Authoritarian Environmentalism in Tunisia, and its Afterlives – Intervention de Jamie Furniss au Middle East Centre, Oxford

Jamie Furniss (IRMC – Département d’anthropologie sociale, Université d’Edimbourg) est intervenu lors d’un webinaire en direct le 29 octobre 2021 pour la série de séminaires (MEC Friday Seminar Michaelmas Term 2021) sur le thème de l’environnement et du Moyen-Orient. L’enregistrement de son intervention « Le fennec vêtu de bleu : l’environnementalisme autoritaire en Tunisie, et ses séquelles » est disponible.
L’enregistrement du webinaire est disponible sur Middle East Centre | University of Oxford Podcasts, sur Soundcloud, ou encore sur Youtube.

Il n’y a guère de ville dans toute la Tunisie sans un panneau défraîchi indiquant « Boulevard de l’environnement » (Shari’ al-bi’a) sur l’une de ses artères les plus importantes. Si elle n’est pas tombée par négligence ou si elle n’a pas été enlevée – par exemple par des manifestants en colère ou comme une sorte d’ornement de pelouse nostalgique et kitsch – on peut trouver une statue de renard du désert (Fennec) dans une combinaison bleue, moins quelques membres, debout au bout de l’avenue. Ce sont les traces de l’environnementalisme autoritaire de la Tunisie de Ben Ali, dont cette intervention cherche à esquisser les formes et les séquelles.

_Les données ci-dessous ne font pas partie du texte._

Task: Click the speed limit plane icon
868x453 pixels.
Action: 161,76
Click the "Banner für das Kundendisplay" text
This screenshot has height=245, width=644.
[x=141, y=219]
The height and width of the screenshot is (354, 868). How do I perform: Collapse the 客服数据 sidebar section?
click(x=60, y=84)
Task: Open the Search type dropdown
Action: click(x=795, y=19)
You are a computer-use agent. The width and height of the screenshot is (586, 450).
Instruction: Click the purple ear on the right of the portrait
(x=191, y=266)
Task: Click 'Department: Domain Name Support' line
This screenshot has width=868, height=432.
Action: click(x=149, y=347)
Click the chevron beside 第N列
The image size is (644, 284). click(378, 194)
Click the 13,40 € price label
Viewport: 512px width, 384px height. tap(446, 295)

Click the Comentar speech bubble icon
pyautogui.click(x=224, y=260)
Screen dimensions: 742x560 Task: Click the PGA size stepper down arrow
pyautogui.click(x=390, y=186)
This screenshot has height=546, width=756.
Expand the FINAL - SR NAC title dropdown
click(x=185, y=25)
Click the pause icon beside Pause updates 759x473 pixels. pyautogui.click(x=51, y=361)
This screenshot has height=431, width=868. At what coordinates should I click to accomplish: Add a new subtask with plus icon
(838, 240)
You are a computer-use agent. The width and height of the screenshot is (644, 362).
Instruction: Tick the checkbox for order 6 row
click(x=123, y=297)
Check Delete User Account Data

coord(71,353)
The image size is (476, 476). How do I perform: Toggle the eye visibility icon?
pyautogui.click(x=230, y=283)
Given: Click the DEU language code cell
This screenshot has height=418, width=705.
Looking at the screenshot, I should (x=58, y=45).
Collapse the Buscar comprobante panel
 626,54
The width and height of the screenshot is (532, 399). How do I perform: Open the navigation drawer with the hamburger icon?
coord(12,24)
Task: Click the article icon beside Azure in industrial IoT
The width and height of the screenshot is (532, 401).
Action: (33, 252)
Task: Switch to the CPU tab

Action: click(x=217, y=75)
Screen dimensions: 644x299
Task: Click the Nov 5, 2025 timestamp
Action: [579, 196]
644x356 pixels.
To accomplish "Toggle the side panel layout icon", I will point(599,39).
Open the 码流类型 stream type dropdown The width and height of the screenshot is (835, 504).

Jamie Furniss commence par faire valoir que l’environnement est apparu comme une catégorie d’action politique dans la Tunisie des années 1990, essentiellement comme un moyen de masquer l’État totalitaire en faisant appel à des questions stratégiques brûlantes aux yeux de l’« Occident » (comme les droits des femmes), ainsi que comme une tentative de discipline esthétique et morale. Il évoque ensuite certaines des conséquences de cette généalogie sur la manière dont l’« environnement » est utilisé et compris en Tunisie aujourd’hui. La question de savoir à quoi renvoie exactement l’« environnement » en Tunisie est à la fois une toile de fond contextuelle nécessaire à cet article et une question qui émerge de l’histoire politique et sociale qu’il cherche à examiner. À partir de quelques exemples tels que l’analyse des termes arabes (bi’a vs. muhit), le discours de l’affichage public relatif aux déchets, la création en 2017 de la « police de l’environnement » tunisienne et l’observation participante menée sur des projets « environnementaux » de la société civile, il tente de démontrer que l’environnement est un concept caractérisé par la visualité et la proximité. Cela fait des ordures, et en particulier de leur accumulation visuelle dans l’espace public, une sorte d’archétype du « problème environnemental ». Le télescopage politique rapide des déchets dans les questions de corruption (par exemple, pendant le « scandale des déchets italiens ») ainsi que l’utilisation du nettoyage comme idiome politique (par exemple, pendant le mouvement halit wa’I qui a suivi l’élection de Kais Saïd à la présidence) sont des indices des connotations politiques permanentes des questions de déchets, de propreté et, plus largement, d’environnement, dans la Tunisie contemporaine.

Jamie Furniss est actuellement chercheur à l’IRMC, en congé de son poste de maître de conférences en anthropologie sociale à l’Université d’Edimbourg. Il est titulaire d’un doctorat en développement international de l’Université d’Oxford et a mené des travaux de terrain en Égypte et en Tunisie, principalement sur des sujets liés à l’environnement, aux déchets et au développement urbain.